ADVERSE EVENTS, DRUG INTERACTIONS, AND SPECIAL CASES

Finally, they review the profile of adverse events associated with medical cannabis and known drug interactions. Most of the adverse events occur when beginning treatment, and disappear over time. The profile of adverse effects is quite mild compared to many prescription drugs, and there have been no known cases of death by overdose. To date, there is little research studying interactions between cannabis and other prescription drugs, but the authors state that it has so far proven safe to use with other medications.

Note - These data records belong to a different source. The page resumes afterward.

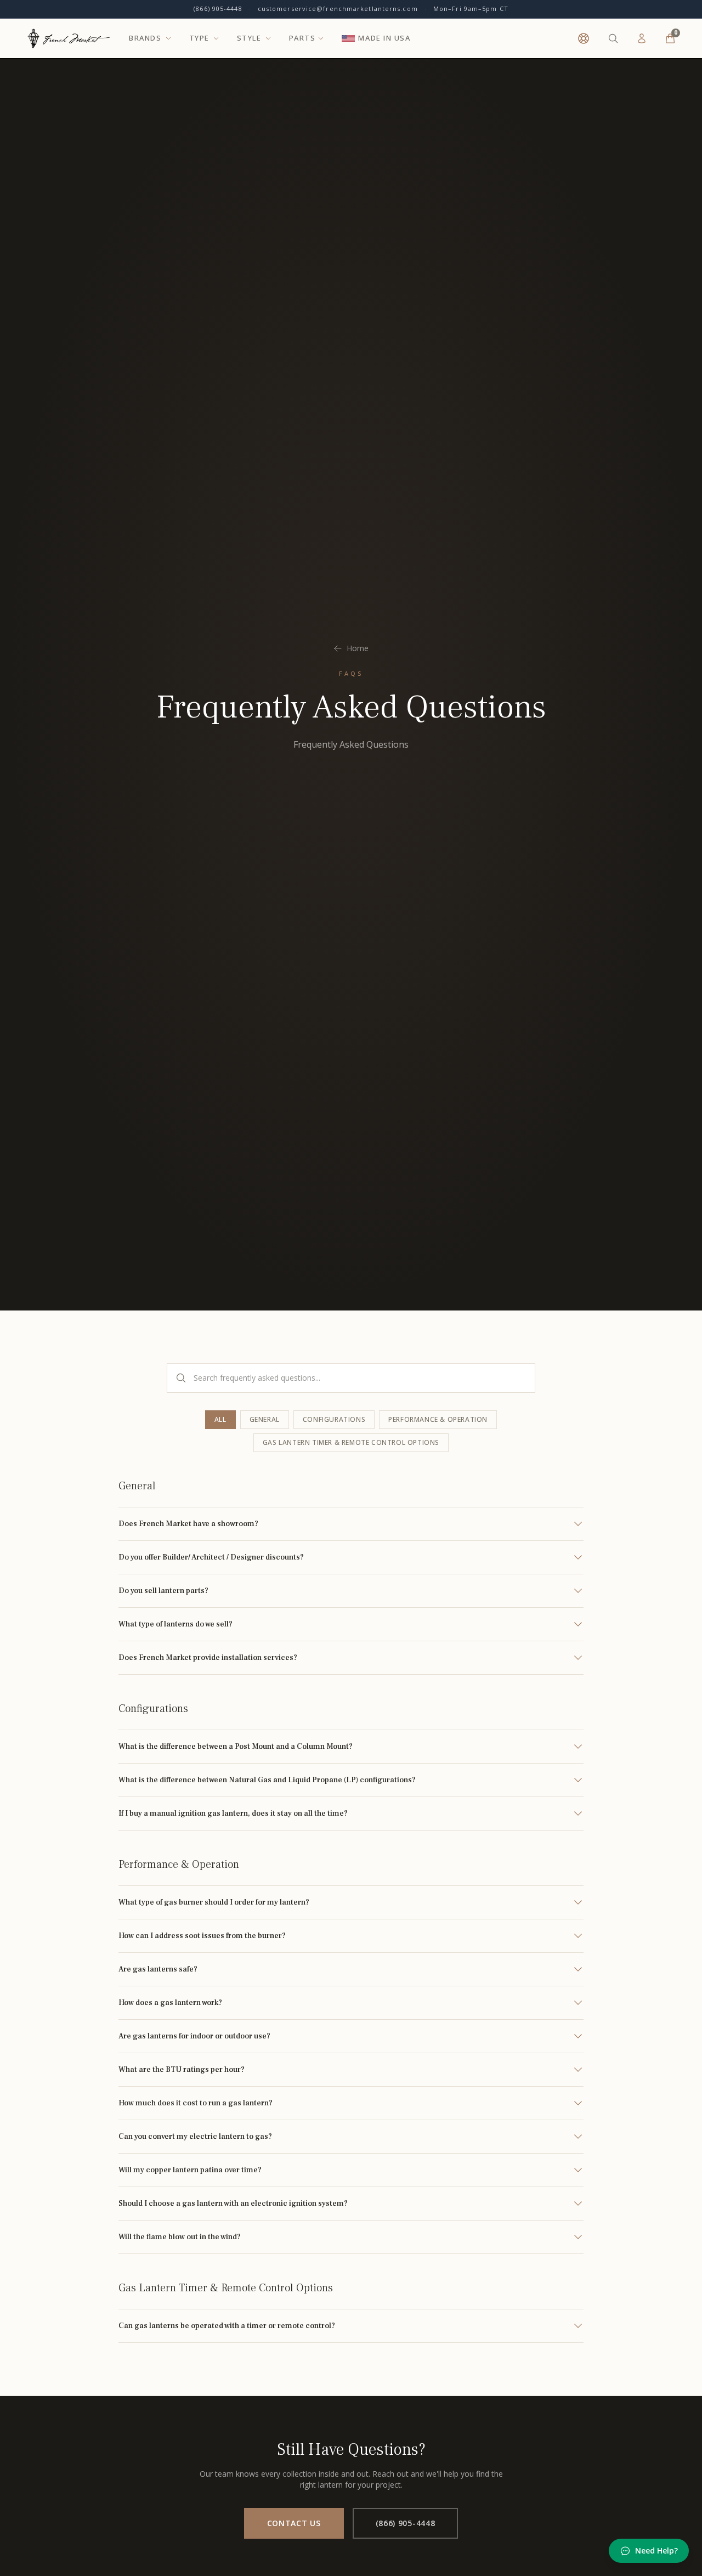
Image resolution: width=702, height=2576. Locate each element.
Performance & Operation (438, 1419)
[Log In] (641, 38)
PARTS (302, 38)
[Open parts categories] (321, 38)
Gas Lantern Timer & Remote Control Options (351, 1442)
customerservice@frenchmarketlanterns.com (338, 8)
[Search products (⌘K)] (613, 38)
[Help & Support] (583, 38)
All (220, 1419)
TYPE (199, 38)
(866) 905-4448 (218, 8)
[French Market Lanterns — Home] (68, 38)
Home (358, 648)
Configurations (334, 1419)
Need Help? (656, 2550)
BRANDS (145, 38)
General (265, 1419)
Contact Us (294, 2523)
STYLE (249, 38)
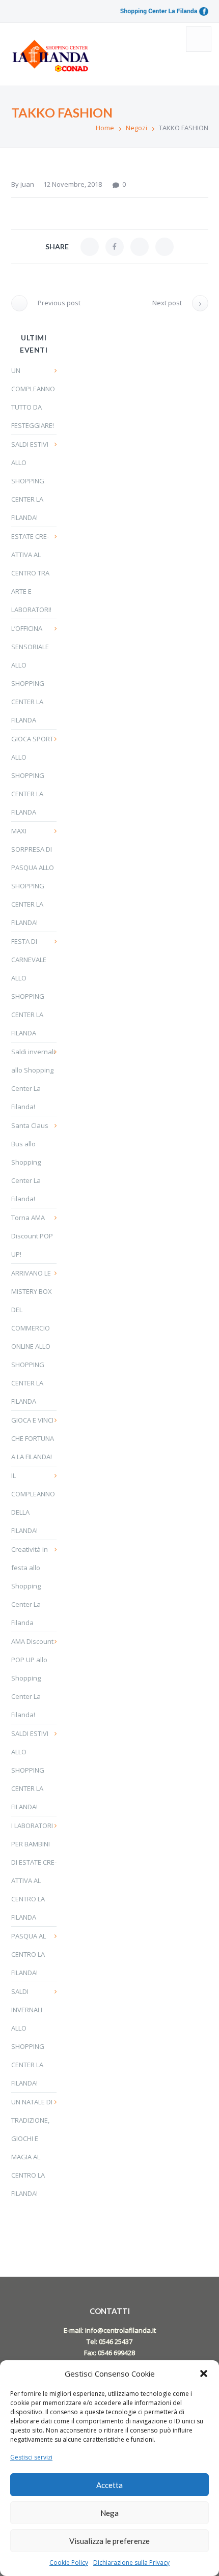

There are certain groups of patients that require extra consideration before prescribing cannabis. These include pediatric and elderly patients, and also those suffering from chronic pain, opioid addiction, cancer, Epilepsy, and Parkinson’s disease. In each case, they discuss the potential benefits and drawbacks for use in each situation. Considerations of this type may be critical in choosing the best treatment option for each patient.

CONCLUSION

While guidelines of this sort cannot make up for the lack of cannabis education in American medical schools, it is at least a starting point for those physicians in areas where cannabis is an option. Though brief, this review is quite thorough, and also provides links to other useful resources for practicing medical professionals. Furthermore, guidelines like this can help physicians and the general public to view cannabis as a legitimate form of therapy. As more clinical trials are completed and more cannabis-based medicines hit the market, American doctors will start to catch up to their European counterparts.

*As always, this summary is not intended as a substitute for seeking medical advice from a licensed medical professional, and SHOULD NOT be used in this way.